Sunday, October 12, 2025
Sunday Morning Bonus Pulp: All-Story Detective, December 1949
ALL-STORY DETECTIVE was a short-lived Popular Publications detective pulp that ran for six issues in the late Forties. This was the last issue under that title. The magazine became 15 STORY DETECTIVE but managed only eight issues under that title. But many of the covers were by Norman Saunders, including this "What the heck is going on here?" number, and there were some good authors in its pages. In this issue, those authors include Frederick C. Davis, Bryce Walton, Bruce Cassiday, and Stuart Friedman, as well as lesser-known authors Robert Carlton, Ed Barcelo, and Robert F. Toombs. Like most of the short-run pulps, I'm sure many of the stories were good and the magazines failed for other reasons.
Monday, October 14, 2024
Review: Hero Stuff - Frederick C. Davis (WINGS, February 1928)
The Age of Aces website recently posted the short story “Hero Stuff” by Frederick C. Davis. Since Davis is one of my favorite pulp authors, I went ahead and read it. This is from the February 1928 issue of the aviation pulp WINGS. According to the Fictionmags Index, it’s the first of 20 stories featuring high-flying, two-fisted newsreel cameraman/pilot Nick Royce. In reading the story, it seemed to me like there might have been another one that came before it, and since this was in the second issue of WINGS, I suspect that Davis may have created Nick Royce specifically for the magazine’s debut issue and continued with him for a while. But lacking a copy of the January 1928 issue, there’s no way for me to confirm that, of course. Pure speculation on my part.
At any rate, “Hero Stuff” is narrated by Art Buckley, the head of the aerial
unit for the World News Reel Company, an outfit that flies out of an airfield
located on Long Island. As this story opens, the head of the company arrives
with an unexpected guest: a matinee idol from Hollywood who’s starring in a new
flying picture set during the Great War. The movie is all in the can except for
one stunt, and the World News Reel’s pilots are going to help the star and the
picture’s director pull it off. It involves the plane being flown by the star
going into a tailspin, causing him to have to bail out over No Man’s Land.
There’s considerable risk to the parachute stunt, which the star is going to
perform himself. But he needs somebody to actually fly the plane, and that’s
the job Nick Royce gets.
Unfortunately, Nick’s vixenish girlfriend is also on hand, and the Hollywood
star makes a play for her. This leads to considerable friction and even some
fisticuffs between the two men whose lives will be entwined once they’re
thousands of feet in the air in a canvas-and-wood crate.

=-=-=

» Exercise prompt: Please set down word for word the passage of the pulp fiction post starting at "Sunday, October 12, 2025" and ending at "for other reasons.".

» Data lines:
=-=-=

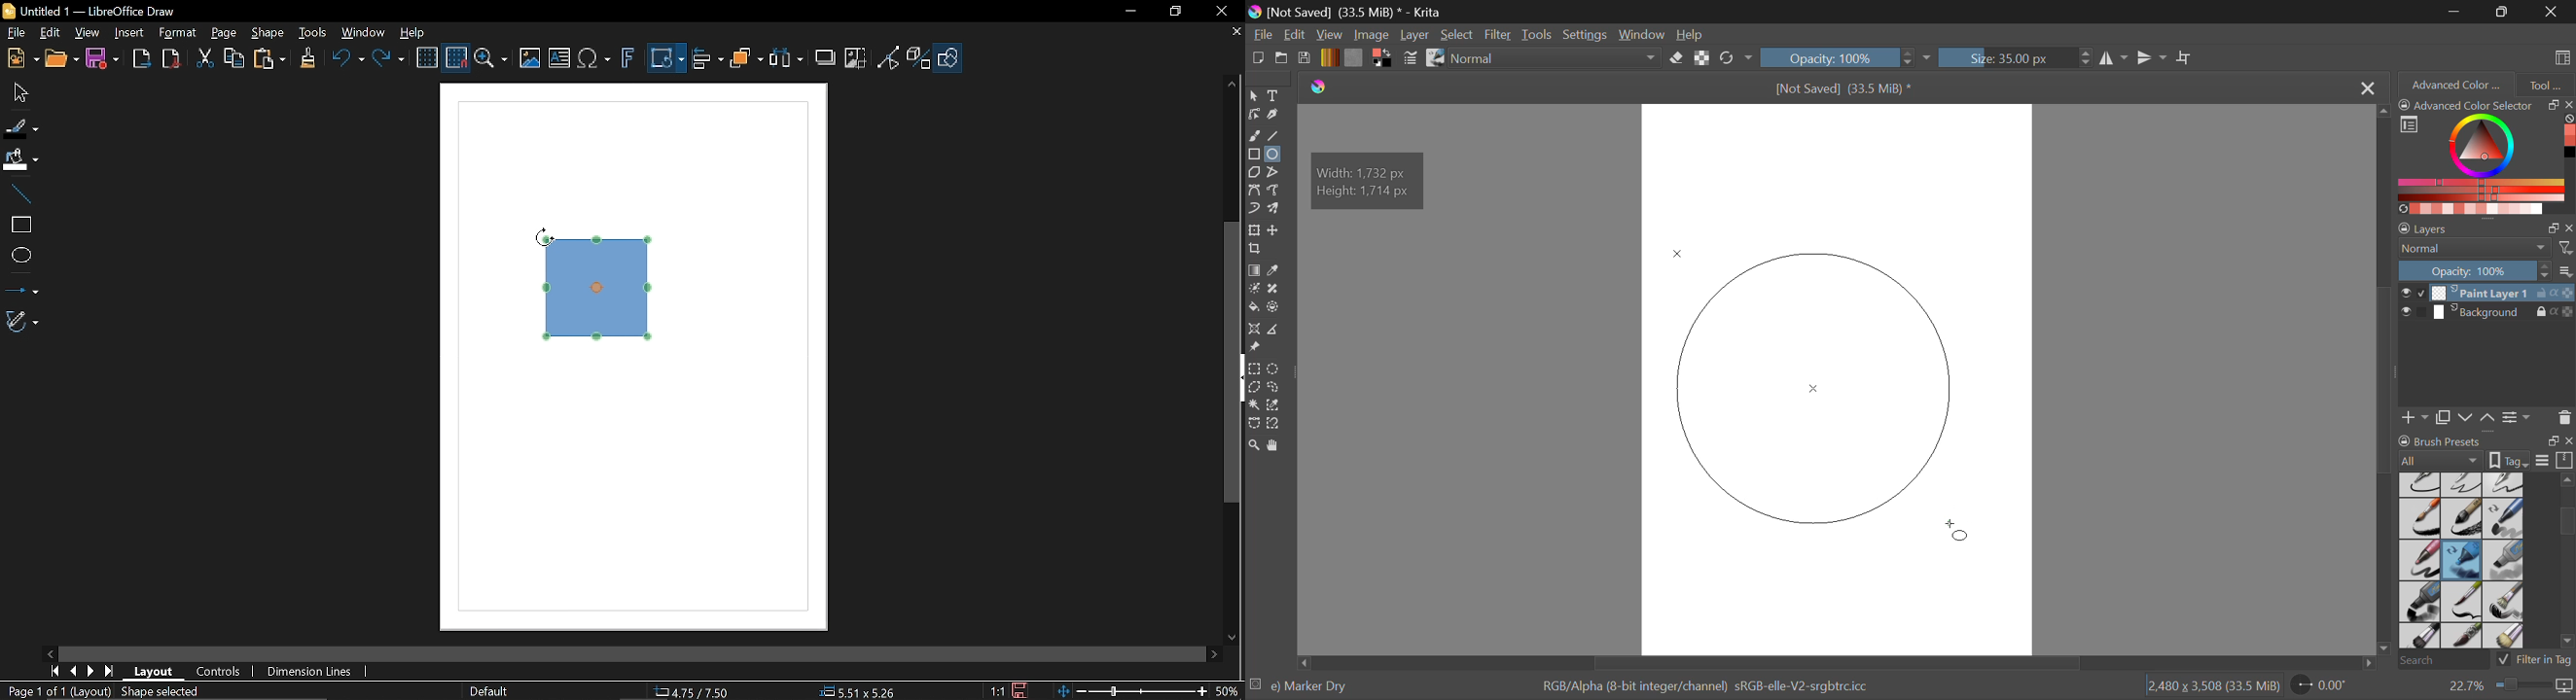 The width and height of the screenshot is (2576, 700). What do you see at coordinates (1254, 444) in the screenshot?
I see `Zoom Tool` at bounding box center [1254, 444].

=-=-=

» Output below:
Sunday, October 12, 2025
Sunday Morning Bonus Pulp: All-Story Detective, December 1949
ALL-STORY DETECTIVE was a short-lived Popular Publications detective pulp that ran for six issues in the late Forties. This was the last issue under that title. The magazine became 15 STORY DETECTIVE but managed only eight issues under that title. But many of the covers were by Norman Saunders, including this "What the heck is going on here?" number, and there were some good authors in its pages. In this issue, those authors include Frederick C. Davis, Bryce Walton, Bruce Cassiday, and Stuart Friedman, as well as lesser-known authors Robert Carlton, Ed Barcelo, and Robert F. Toombs. Like most of the short-run pulps, I'm sure many of the stories were good and the magazines failed for other reasons.